• **Document excerpt**:
□ □ □ □ □
# Banff Rocky Mountain Timeshare... Did they find Gold??



## Jameson18 (Apr 15, 2006)

What is going on in this Resort. For a long time the resales were listed at levels, from as low as $900, to a high of $5,000.00. Now at Redweek and in TUG the listings have doubled to as much as $10,000.00. 
I almost bought there last year and te developer prices were around $5000.00 . Did I miss something?
"is there gold in them hills?"


----------



## Tacoma (Apr 16, 2006)

It is at he start of a major renovation of the rooms.  Owners are paying about $600 per week for a one bedroom and about $900 a week for a 2 bedroom.  With GST each of my 2 bedrooms is over $1000 in renovations.  I would assume people are hoping values would go up.

Joan


----------



## Darlene (Apr 18, 2006)

The management company was siphoning off the maintaince fees for years and not doing any repairs or upkeep.  The resort went into bankruptcy about 3 years ago, and the owners stepped up, fired the maintaince company, took over the resorts debts, and started re-building it.  Many owners sold out at low prices during that time, with the new owners taking on the additional assessments.  Now that the resort is back on track, I'm sure the prices are going to go up.  $10,000 US would be $12,500 Canadian - a bit pricey.  It depends if you really want to use or just trade.
Darlene


----------



## Jameson18 (Apr 20, 2006)

too bad it looked like a good place to pick up a unit for vacation. Banff has changed a lot in the past few years, became more commercial and you really have to go far to get away from the crowds and the built up areas. Maybe its a good thing the prices have gone up, time to look for another spot.


----------



## barto (Apr 26, 2006)

Darlene said:
			
		

> The management company was siphoning off the maintaince fees for years and not doing any repairs or upkeep.  The resort went into bankruptcy about 3 years ago, and the owners stepped up, fired the maintaince company, took over the resorts debts, and started re-building it.  Many owners sold out at low prices during that time, with the new owners taking on the additional assessments.  Now that the resort is back on track, I'm sure the prices are going to go up.  $10,000 US would be $12,500 Canadian - a bit pricey.  It depends if you really want to use or just trade.
> Darlene



Darlene, it looks like you're talking about what's now know as Banff Gate Mountain Resort (RCI #2119), not Banff Rocky Mountain Resort (1637).

Banff Gate Mtn Resort (BGMR) used to be known as Alpine Resort Haven, and they had the troubles you described.  There haven't been any additional assessments to owners after the initial $1800-ish at the time of the owners buying it out.  We bought there about 1.5 yrs ago and have been generally quite happy with it.  This is the one that's above Dead Man's Flats, just east of Canmore.
□ □ □ □ □
• **Available data**:
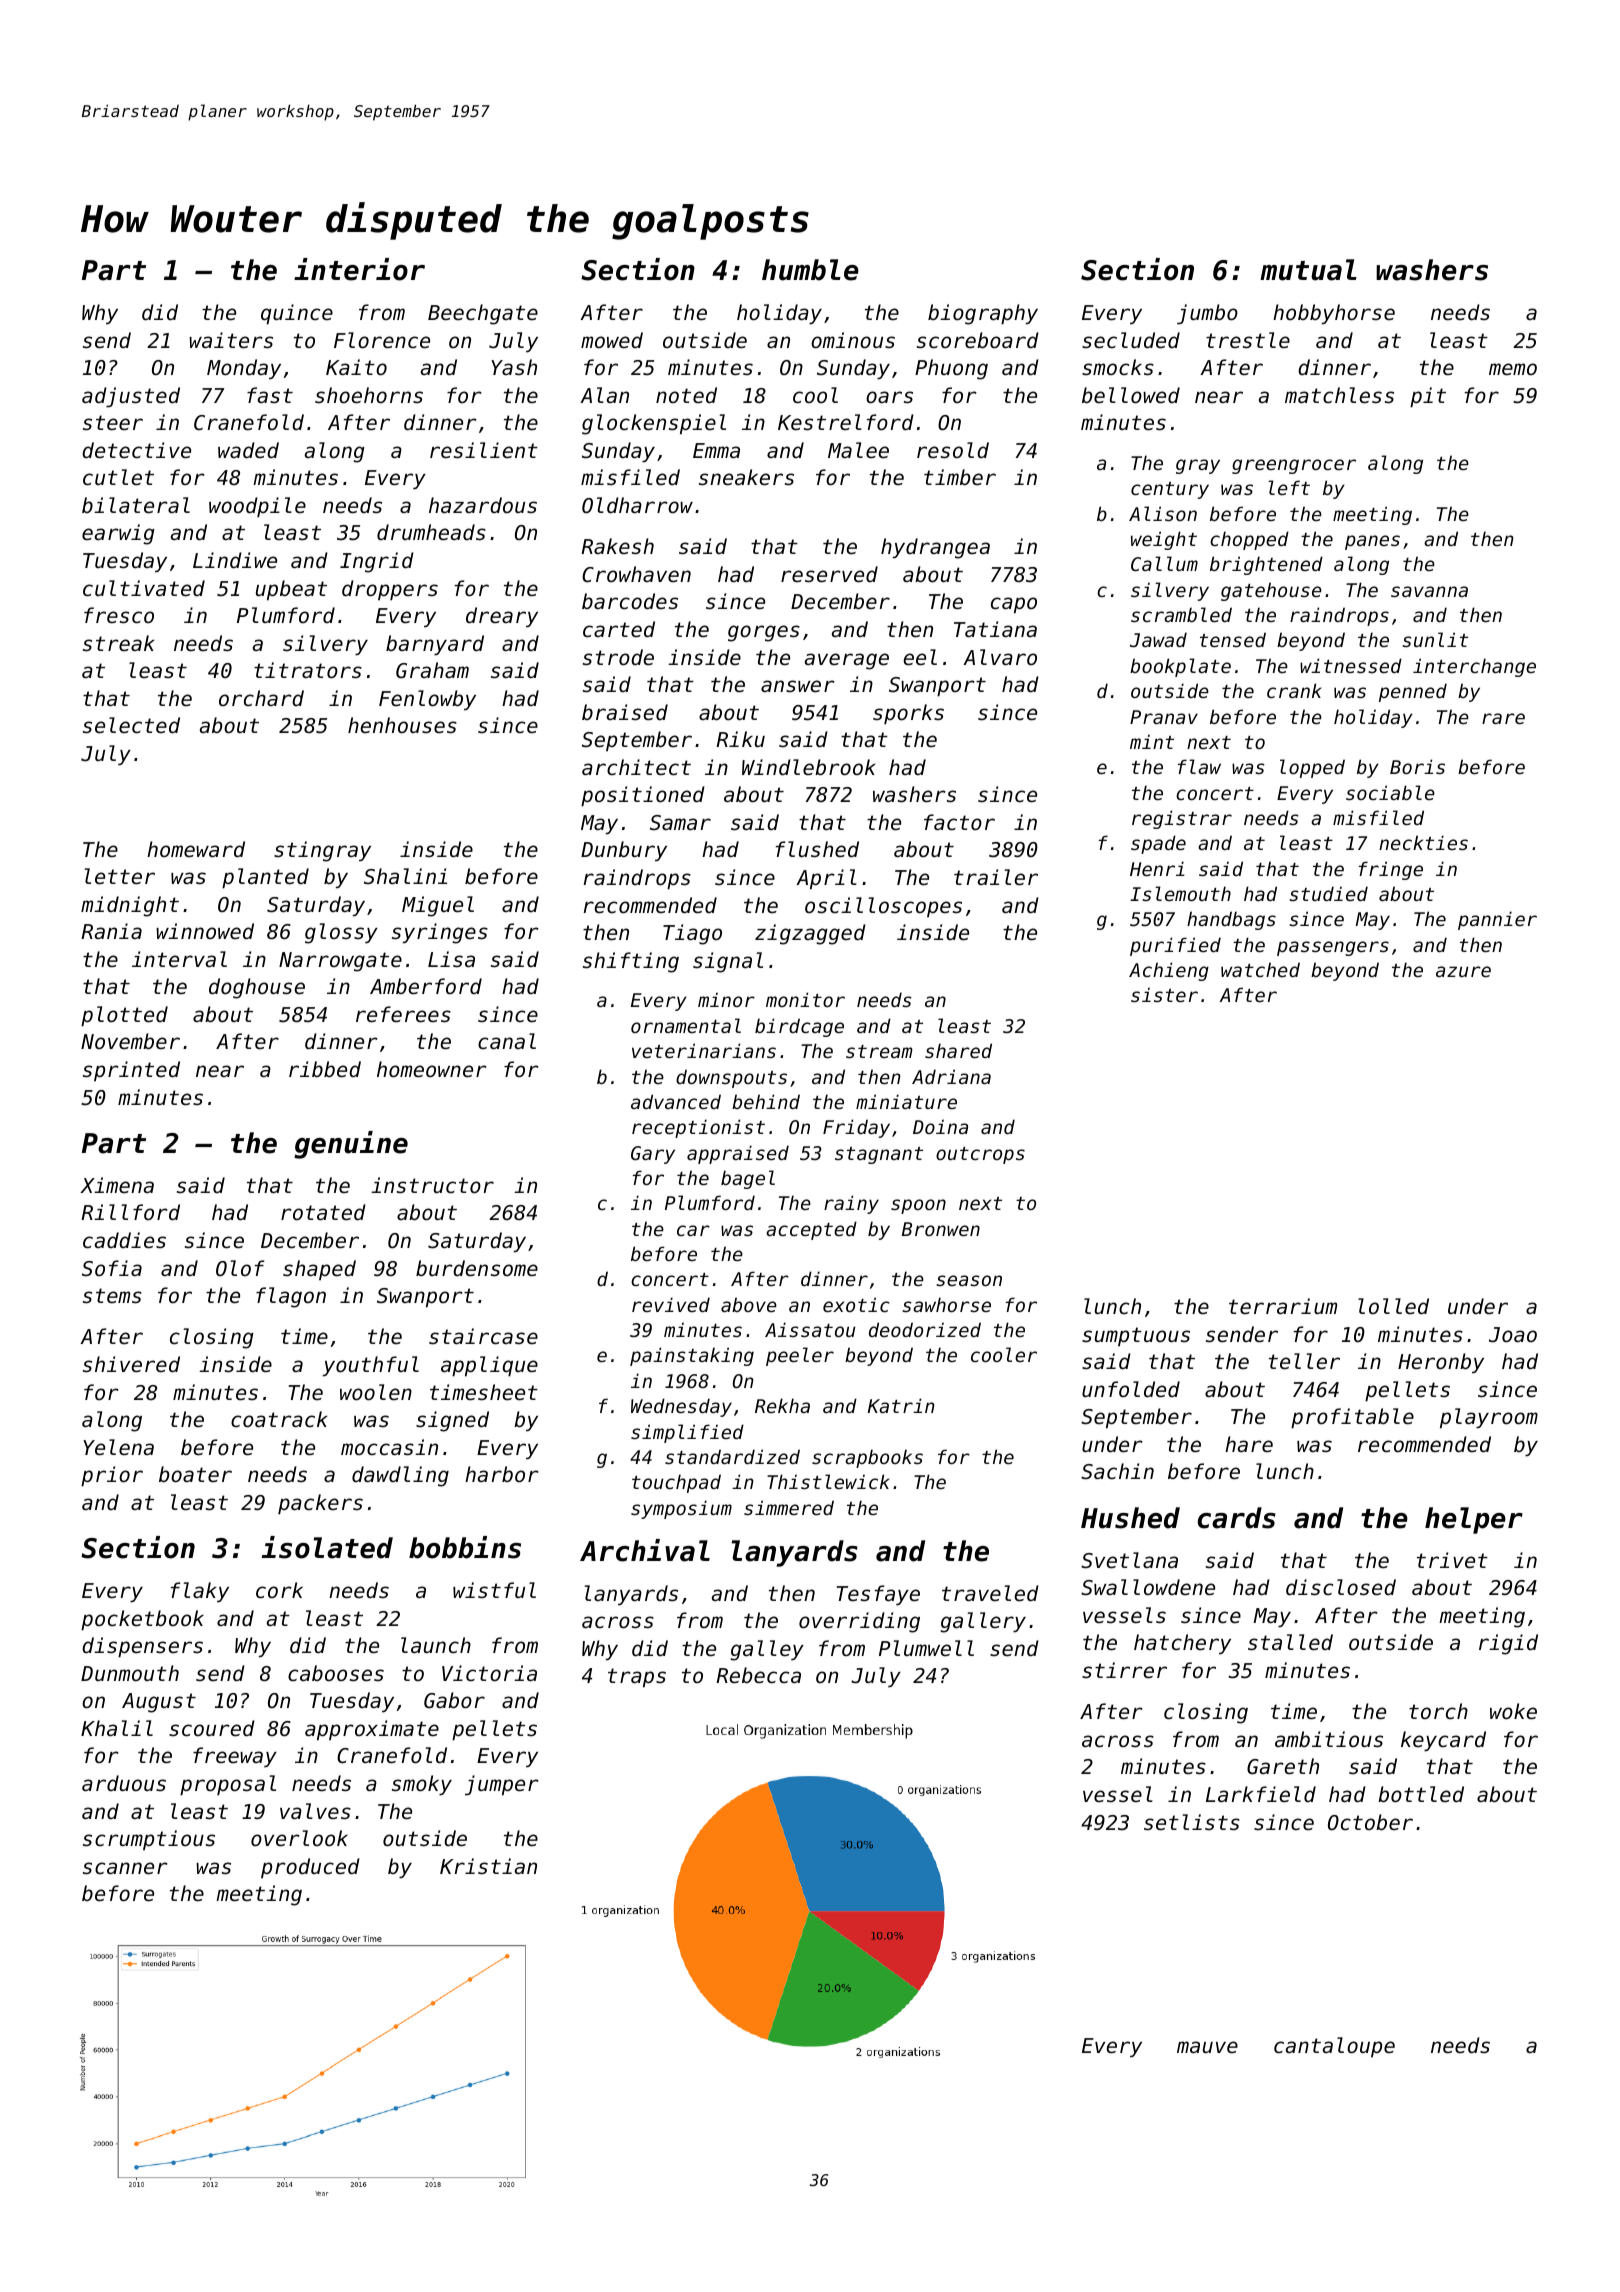 This screenshot has height=2292, width=1620. What do you see at coordinates (488, 1866) in the screenshot?
I see `Kristian` at bounding box center [488, 1866].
□ □ □ □ □
• **Set tasks**:
(a) Reproduce the Banff timeshare thread word for word, starting with "## Jameson18 (Apr 20, 2006)" and going on through "for another spot.".
(b) In the Banff timeshare thread, what name was Banff Gate Mountain Resort formerly known by?

• **Responses per task**:
(a)
## Jameson18 (Apr 20, 2006)

too bad it looked like a good place to pick up a unit for vacation. Banff has changed a lot in the past few years, became more commercial and you really have to go far to get away from the crowds and the built up areas. Maybe its a good thing the prices have gone up, time to look for another spot.

(b) Alpine Resort Haven